Baselines. Our DMHP time&type uses both type and time information in the modeling. In our evaluation, we compare it with five baselines, DMHP time, DMHP type, Isolation Forest [19], Local Outlier Factor [14], and ADeMS [12]. DMHP time only uses time information as input, and DMHP type only uses activity type information. Hence, the comparison with these two baselines can be considered as an ablation study. Isolation Forest and Local Outlier Factor are two typical unsupervised anomaly detection methods. Isolation Forest detects anomalies based on the concept of isolation without employing distance or density metrics whereas Local Outlier Factor identifies anomalies by measuring the local deviation of a given data point with respect to its neighbors. ADeMS is a state-of-the-art streaming-based anomaly detection algorithm. ADeMS maintains a set of few orthogonal vectors to capture the prior from the historical non-anomalous data points and use a reconstruction error test to evaluate the anomaly of upcoming data. On the implementation, we use scikit-learn for Isolation Forest and Local Outlier Factor, and the GitHub implementation² for ADeMS. To build the inputs of Isolation Forest and Local Outlier Factor, we encode each activity by a vector with 43 dimensions, in which we adopt the one-hot vector to represent the 24 hours in a day as time information and 18 activity types as type information, while one dimension to indicate the time gap since the previous activity. For the baseline ADeMS, the input vector does not include the time gap information because including the time gap information would damage the performance in the CERT dataset, based on our experiments.

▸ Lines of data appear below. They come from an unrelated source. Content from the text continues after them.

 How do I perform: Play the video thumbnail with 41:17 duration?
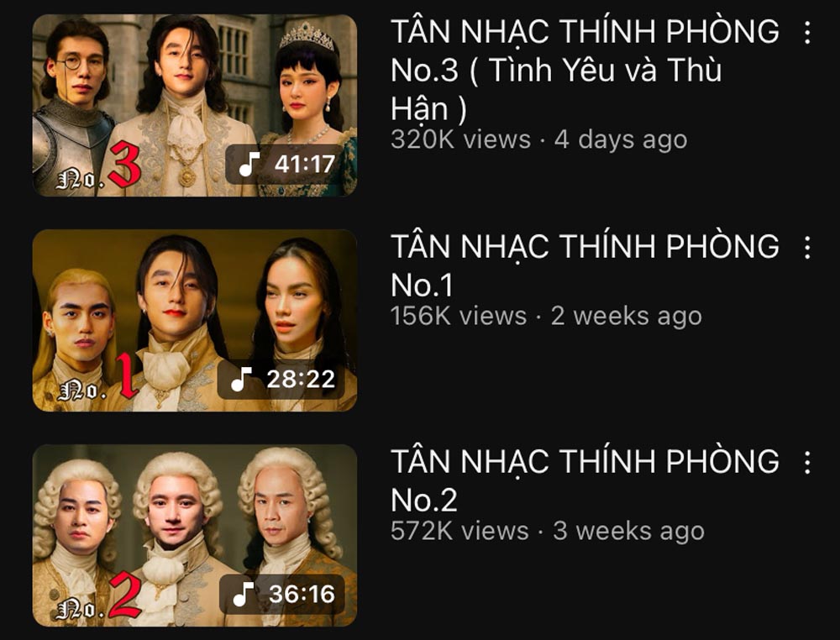[195, 106]
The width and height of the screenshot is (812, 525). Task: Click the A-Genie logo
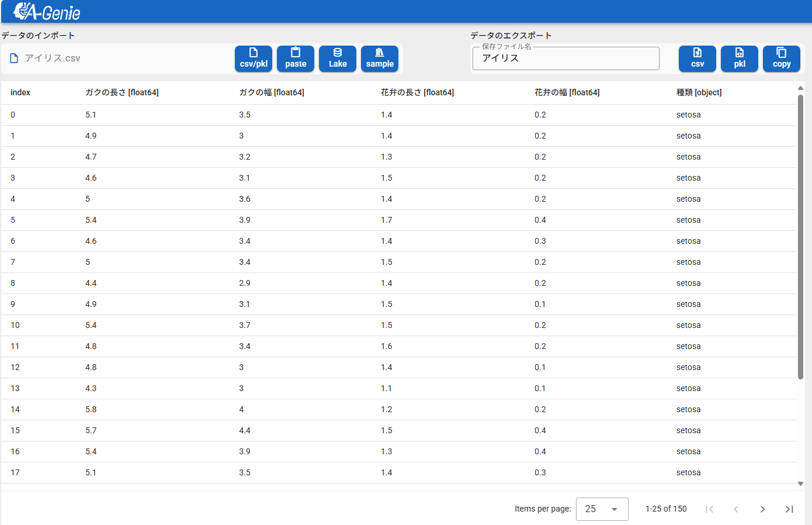click(x=47, y=12)
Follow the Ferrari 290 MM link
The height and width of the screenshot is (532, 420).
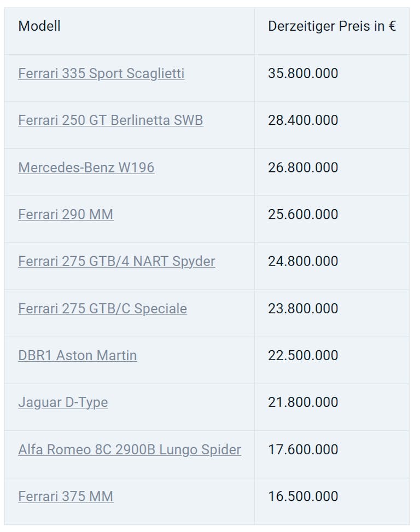coord(66,215)
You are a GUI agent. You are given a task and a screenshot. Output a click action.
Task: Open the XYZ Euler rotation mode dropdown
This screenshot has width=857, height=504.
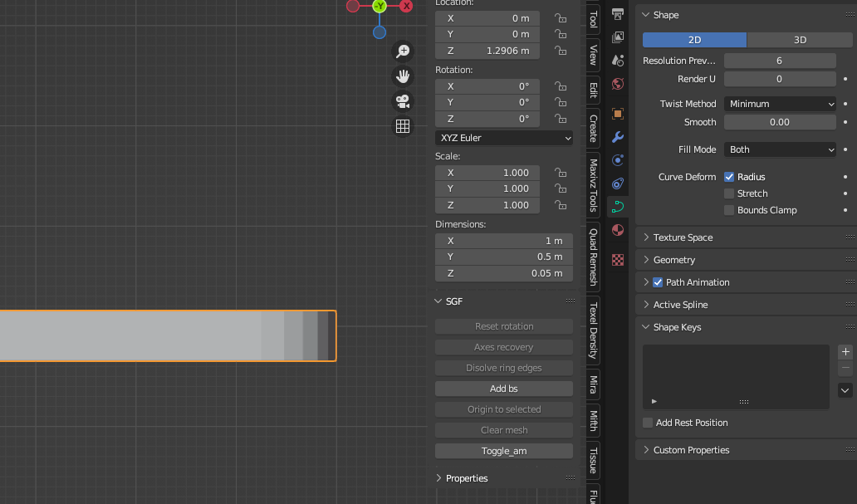tap(504, 138)
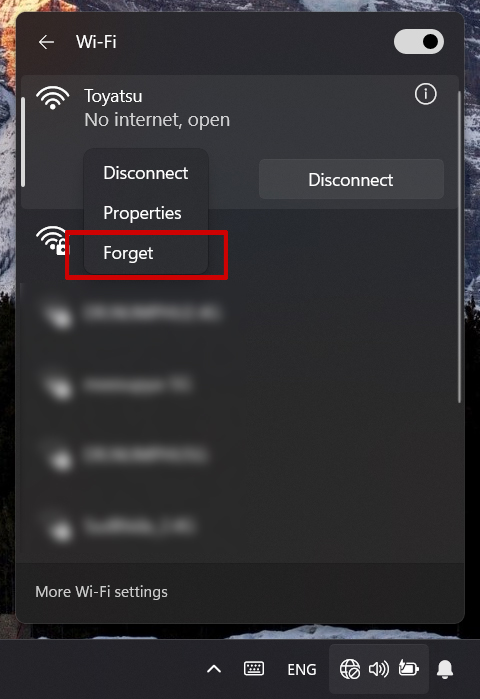Viewport: 480px width, 699px height.
Task: Open the touch keyboard tray icon
Action: 254,669
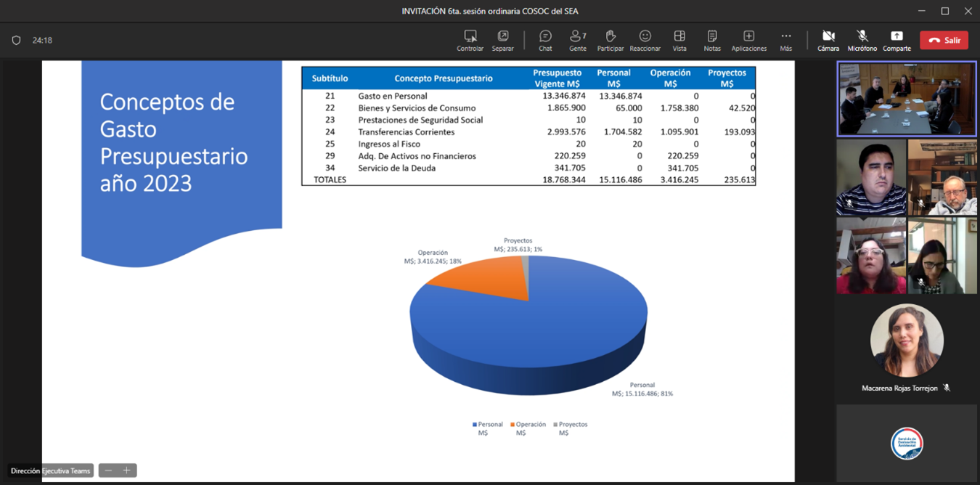Zoom in shared content with plus
The width and height of the screenshot is (980, 485).
[x=126, y=470]
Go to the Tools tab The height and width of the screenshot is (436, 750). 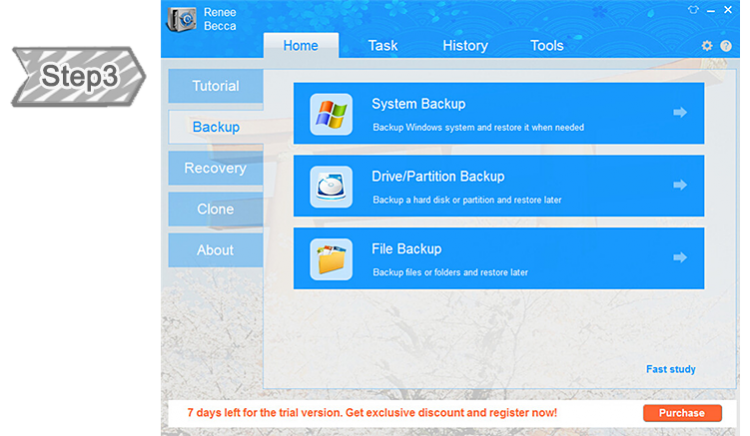(547, 46)
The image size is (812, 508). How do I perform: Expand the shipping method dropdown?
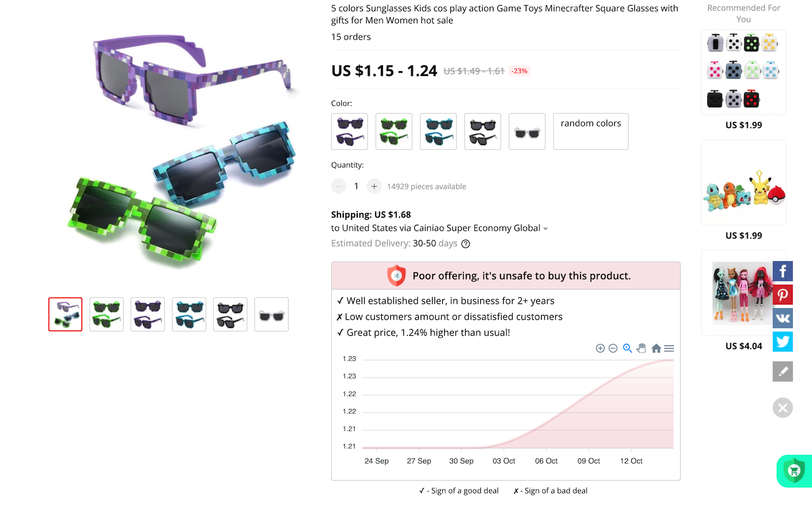click(546, 229)
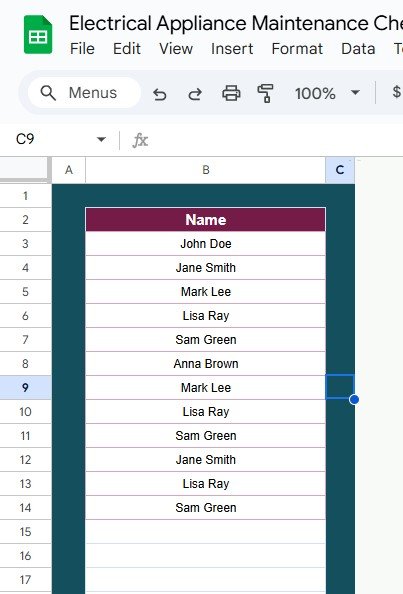Click the Anna Brown cell
The height and width of the screenshot is (594, 403).
point(206,364)
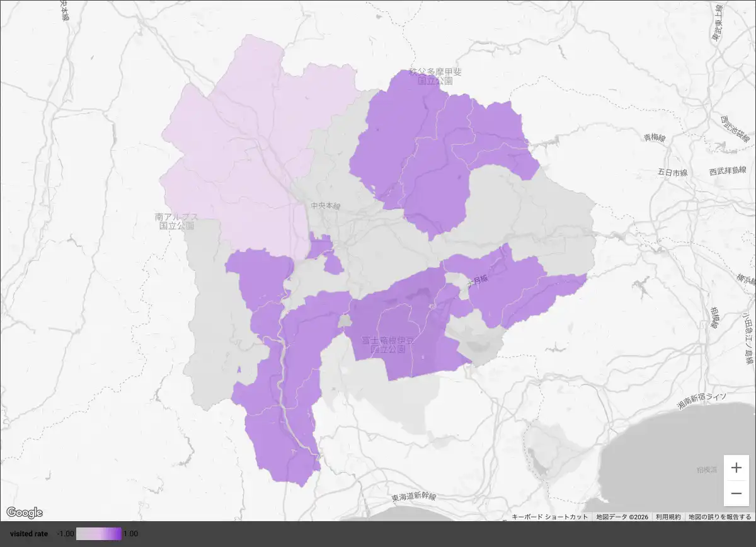756x547 pixels.
Task: Click the 地図データ ©2026 attribution
Action: [622, 517]
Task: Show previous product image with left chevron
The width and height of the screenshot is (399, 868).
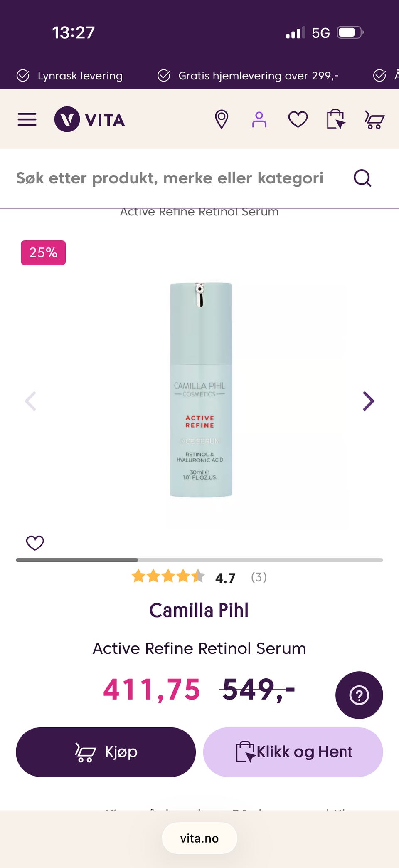Action: (x=31, y=401)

Training & Testing. The activities in the first 1.5 months are used to train the proposed model and baselines. We think the dynamic models would stabilize after training with activities of the first 1.5 months. All the rest activities (16.5 months) are employed for evaluation. In all models, we also treat all WWW_visit activities as normal as WWW_visit activities trivially contribute to the insider threat detection.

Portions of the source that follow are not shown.